**GOAL OF THE EXERCISE:**
Reproduce word for word the rows from the line with "What do you see at coordinates (45, 94)" up to and including the line with "(577, 271).", and nothing else.

Rows in a dataset
==============================

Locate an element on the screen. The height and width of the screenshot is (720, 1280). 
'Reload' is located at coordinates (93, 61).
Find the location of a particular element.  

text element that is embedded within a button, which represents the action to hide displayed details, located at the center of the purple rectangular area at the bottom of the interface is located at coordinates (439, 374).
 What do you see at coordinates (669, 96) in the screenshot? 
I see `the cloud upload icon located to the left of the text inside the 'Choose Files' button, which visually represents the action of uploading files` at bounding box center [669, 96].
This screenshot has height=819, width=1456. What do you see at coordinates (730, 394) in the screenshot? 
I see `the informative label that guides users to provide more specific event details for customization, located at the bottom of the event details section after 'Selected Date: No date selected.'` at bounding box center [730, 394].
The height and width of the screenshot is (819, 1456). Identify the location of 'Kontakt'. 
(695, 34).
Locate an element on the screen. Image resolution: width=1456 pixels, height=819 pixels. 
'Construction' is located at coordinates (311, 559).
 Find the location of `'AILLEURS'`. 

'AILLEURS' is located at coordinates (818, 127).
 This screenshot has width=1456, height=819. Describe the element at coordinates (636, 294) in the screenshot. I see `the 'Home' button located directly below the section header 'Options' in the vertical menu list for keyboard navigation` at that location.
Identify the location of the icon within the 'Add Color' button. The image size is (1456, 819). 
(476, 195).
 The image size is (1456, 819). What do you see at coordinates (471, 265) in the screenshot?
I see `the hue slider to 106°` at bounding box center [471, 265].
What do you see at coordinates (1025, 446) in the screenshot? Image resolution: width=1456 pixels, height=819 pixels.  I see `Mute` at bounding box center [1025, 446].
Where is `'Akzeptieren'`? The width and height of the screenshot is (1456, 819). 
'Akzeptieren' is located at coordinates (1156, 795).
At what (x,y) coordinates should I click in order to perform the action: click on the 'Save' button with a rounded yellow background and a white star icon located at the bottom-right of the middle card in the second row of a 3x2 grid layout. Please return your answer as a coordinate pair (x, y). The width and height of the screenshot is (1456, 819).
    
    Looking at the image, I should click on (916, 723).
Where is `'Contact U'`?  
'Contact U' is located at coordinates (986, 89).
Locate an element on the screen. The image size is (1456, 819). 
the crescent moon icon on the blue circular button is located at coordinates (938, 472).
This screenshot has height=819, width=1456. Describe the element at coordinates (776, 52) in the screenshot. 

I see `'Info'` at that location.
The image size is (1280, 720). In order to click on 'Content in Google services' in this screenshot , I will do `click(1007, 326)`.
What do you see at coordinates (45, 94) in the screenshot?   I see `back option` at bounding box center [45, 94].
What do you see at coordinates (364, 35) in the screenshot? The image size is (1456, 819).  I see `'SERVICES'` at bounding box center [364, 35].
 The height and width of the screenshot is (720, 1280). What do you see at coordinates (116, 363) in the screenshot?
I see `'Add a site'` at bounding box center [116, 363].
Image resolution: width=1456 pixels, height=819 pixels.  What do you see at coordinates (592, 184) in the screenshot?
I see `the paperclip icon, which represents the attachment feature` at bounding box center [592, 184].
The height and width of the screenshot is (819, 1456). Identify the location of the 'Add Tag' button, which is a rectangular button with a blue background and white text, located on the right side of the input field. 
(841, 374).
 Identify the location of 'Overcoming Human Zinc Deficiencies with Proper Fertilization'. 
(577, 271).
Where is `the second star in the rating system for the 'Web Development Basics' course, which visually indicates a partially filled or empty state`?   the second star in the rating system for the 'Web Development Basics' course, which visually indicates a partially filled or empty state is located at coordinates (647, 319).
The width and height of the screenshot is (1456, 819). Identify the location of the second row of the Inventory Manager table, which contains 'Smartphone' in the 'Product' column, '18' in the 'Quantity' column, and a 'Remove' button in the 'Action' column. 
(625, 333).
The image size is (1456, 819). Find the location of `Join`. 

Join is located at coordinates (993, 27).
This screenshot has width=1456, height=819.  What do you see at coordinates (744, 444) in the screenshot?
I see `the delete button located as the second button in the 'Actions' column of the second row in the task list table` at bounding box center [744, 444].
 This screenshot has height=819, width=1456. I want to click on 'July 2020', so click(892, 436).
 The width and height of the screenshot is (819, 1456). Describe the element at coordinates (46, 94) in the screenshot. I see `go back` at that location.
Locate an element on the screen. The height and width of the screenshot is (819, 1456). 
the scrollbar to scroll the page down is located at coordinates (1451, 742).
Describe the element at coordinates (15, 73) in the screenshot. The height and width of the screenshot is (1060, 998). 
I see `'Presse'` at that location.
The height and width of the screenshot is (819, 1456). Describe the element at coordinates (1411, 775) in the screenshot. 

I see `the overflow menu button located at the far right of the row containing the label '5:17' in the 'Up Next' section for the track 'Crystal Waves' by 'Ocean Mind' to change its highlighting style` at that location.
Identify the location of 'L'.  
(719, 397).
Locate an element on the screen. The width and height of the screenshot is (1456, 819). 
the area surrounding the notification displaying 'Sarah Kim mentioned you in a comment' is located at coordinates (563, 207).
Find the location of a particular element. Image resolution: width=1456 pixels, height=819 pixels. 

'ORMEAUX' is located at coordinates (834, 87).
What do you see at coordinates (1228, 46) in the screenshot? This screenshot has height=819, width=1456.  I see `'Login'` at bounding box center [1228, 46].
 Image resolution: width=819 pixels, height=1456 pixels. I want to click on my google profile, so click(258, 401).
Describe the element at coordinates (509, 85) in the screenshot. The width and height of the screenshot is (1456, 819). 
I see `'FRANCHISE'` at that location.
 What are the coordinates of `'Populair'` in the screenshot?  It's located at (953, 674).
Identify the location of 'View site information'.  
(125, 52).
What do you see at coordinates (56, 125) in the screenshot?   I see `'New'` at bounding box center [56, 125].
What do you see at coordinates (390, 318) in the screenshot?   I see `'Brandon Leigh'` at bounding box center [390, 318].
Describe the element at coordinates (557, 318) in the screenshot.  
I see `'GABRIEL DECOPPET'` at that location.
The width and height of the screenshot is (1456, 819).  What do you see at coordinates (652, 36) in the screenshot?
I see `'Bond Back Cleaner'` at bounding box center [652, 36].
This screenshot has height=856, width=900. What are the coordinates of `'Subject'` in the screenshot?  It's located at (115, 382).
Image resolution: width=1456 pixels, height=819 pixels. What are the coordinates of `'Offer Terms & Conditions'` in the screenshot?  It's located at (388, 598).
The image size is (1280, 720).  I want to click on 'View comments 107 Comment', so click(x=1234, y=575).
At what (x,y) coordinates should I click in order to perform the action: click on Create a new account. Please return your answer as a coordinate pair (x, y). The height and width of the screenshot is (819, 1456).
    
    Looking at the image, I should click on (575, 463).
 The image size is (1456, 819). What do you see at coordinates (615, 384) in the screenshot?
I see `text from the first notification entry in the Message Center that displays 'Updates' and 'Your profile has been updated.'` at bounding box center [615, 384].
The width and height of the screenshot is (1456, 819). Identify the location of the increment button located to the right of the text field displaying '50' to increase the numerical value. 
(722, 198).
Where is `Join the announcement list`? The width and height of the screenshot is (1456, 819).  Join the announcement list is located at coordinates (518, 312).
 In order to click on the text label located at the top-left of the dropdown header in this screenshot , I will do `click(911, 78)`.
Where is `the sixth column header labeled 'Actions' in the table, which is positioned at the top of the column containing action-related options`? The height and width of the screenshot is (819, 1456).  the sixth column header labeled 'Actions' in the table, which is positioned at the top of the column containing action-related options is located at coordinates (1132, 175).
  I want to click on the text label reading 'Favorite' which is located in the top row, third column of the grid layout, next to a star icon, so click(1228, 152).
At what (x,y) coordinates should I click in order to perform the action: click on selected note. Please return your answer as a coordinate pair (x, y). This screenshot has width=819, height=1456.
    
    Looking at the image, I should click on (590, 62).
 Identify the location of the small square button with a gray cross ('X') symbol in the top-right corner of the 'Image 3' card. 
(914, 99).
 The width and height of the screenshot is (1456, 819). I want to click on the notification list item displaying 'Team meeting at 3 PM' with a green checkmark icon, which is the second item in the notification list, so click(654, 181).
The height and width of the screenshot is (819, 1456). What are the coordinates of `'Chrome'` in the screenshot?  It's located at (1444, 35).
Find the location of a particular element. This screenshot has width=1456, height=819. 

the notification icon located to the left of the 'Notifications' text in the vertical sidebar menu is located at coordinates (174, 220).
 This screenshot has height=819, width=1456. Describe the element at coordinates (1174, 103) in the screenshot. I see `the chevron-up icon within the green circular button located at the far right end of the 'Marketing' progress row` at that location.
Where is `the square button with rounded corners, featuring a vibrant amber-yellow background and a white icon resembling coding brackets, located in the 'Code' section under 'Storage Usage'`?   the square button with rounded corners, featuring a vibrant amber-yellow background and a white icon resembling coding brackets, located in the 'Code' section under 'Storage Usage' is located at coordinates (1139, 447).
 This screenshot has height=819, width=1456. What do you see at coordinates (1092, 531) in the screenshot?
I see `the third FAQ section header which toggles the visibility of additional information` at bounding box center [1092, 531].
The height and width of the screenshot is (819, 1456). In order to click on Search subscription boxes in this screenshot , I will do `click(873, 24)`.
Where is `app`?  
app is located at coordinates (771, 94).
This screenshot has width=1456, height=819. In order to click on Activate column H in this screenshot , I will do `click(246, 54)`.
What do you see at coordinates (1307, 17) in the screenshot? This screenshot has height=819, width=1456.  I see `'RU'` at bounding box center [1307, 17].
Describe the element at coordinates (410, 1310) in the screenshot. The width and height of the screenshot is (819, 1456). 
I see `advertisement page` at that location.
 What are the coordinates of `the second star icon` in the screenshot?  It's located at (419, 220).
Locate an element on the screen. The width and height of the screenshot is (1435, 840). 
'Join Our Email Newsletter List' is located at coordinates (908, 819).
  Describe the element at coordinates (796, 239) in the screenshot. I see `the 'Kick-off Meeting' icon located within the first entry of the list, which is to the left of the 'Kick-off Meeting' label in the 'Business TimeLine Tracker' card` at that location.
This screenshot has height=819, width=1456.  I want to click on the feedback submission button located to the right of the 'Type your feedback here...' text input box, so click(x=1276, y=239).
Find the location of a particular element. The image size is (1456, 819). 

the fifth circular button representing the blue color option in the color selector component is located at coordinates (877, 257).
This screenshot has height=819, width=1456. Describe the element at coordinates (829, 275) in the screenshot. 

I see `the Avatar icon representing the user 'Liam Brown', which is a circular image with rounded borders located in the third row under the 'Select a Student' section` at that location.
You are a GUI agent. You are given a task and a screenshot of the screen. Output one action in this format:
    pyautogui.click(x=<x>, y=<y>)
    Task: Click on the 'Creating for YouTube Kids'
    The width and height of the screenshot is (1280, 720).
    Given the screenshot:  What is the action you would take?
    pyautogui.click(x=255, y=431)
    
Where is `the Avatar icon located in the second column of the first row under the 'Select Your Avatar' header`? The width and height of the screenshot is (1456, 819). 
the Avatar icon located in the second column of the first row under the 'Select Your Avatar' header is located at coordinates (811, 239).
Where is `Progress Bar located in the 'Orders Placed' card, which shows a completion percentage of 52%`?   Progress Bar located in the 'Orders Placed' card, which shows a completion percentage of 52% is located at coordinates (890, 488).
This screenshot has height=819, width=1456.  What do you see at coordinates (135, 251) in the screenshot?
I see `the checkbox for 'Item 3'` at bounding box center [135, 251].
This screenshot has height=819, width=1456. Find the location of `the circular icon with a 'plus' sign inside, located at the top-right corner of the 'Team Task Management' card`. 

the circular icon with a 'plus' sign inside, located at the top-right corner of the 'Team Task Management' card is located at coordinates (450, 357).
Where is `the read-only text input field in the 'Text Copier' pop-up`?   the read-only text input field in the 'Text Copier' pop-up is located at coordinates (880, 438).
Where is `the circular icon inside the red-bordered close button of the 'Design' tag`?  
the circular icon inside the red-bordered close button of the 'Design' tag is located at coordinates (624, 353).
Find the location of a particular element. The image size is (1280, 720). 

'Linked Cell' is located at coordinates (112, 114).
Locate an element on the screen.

==============================

**SOLUTION:**
What do you see at coordinates (45, 94) in the screenshot?   I see `back option` at bounding box center [45, 94].
What do you see at coordinates (364, 35) in the screenshot? The image size is (1456, 819).  I see `'SERVICES'` at bounding box center [364, 35].
 The height and width of the screenshot is (720, 1280). What do you see at coordinates (116, 363) in the screenshot?
I see `'Add a site'` at bounding box center [116, 363].
Image resolution: width=1456 pixels, height=819 pixels.  What do you see at coordinates (592, 184) in the screenshot?
I see `the paperclip icon, which represents the attachment feature` at bounding box center [592, 184].
The height and width of the screenshot is (819, 1456). Identify the location of the 'Add Tag' button, which is a rectangular button with a blue background and white text, located on the right side of the input field. 
(841, 374).
 Identify the location of 'Overcoming Human Zinc Deficiencies with Proper Fertilization'. 
(577, 271).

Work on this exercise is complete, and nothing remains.